What is required: Report all lines of the records that contain "agent".

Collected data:
● ● ●
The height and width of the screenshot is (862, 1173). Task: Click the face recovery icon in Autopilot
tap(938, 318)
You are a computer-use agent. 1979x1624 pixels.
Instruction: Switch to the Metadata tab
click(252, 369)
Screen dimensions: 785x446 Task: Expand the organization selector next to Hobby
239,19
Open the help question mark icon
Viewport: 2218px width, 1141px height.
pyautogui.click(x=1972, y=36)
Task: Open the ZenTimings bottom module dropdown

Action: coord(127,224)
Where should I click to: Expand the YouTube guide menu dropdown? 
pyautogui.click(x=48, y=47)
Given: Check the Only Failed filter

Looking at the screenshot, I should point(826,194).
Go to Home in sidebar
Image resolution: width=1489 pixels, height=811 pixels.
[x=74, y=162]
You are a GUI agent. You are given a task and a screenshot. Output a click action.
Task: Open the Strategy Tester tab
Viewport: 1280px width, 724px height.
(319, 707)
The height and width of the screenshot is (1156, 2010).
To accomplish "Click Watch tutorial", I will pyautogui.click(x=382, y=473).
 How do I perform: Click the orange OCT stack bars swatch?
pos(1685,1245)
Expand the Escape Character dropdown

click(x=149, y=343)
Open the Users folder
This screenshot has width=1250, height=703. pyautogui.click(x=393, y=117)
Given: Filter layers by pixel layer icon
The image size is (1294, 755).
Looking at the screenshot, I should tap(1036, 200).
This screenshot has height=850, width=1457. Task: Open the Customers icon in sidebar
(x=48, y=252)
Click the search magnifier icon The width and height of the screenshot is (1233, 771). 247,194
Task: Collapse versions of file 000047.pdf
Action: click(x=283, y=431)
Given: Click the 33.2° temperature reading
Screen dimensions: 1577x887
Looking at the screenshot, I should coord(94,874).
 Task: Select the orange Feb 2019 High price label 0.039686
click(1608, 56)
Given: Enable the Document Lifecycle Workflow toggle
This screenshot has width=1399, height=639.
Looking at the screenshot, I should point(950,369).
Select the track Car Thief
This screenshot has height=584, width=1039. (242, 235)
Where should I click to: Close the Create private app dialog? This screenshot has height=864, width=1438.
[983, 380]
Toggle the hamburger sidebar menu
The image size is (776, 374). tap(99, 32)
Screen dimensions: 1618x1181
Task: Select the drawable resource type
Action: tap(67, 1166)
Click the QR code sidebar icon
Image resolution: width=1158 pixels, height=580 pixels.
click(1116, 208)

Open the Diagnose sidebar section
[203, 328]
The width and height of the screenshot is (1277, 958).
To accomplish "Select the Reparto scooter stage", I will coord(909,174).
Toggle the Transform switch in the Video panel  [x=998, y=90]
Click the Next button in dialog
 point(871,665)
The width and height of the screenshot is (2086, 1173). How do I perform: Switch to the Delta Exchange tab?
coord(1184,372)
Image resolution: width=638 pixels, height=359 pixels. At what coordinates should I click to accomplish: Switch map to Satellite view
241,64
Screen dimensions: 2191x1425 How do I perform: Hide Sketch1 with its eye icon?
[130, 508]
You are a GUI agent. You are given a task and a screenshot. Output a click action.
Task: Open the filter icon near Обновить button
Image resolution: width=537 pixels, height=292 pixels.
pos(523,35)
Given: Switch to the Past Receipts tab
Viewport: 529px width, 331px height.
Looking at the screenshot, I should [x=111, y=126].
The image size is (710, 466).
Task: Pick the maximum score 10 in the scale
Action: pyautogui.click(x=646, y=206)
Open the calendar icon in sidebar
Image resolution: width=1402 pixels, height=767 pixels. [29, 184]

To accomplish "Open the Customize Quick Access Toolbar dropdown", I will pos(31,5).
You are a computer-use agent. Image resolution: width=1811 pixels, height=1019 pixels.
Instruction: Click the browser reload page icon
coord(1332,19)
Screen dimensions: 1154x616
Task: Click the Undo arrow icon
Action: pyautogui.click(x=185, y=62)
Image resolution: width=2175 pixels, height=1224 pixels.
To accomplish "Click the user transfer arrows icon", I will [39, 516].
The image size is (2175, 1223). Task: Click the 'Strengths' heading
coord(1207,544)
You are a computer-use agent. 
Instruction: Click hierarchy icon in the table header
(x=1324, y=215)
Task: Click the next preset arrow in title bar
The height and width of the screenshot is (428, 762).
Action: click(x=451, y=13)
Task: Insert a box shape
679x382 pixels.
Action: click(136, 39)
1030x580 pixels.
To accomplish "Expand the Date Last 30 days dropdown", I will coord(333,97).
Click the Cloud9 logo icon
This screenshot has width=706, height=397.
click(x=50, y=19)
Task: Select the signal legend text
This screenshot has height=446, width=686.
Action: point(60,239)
● ● ●
Exercise result:
You are a computer-use agent. 1979x1624 pixels.
You are a GUI agent. You are given a task and a screenshot. Output a click action.
You are a GUI agent. You are given a task and a screenshot. Output a click action.
You are a computer-use agent. Image resolution: width=1811 pixels, height=1019 pixels.
You are a computer-use agent. 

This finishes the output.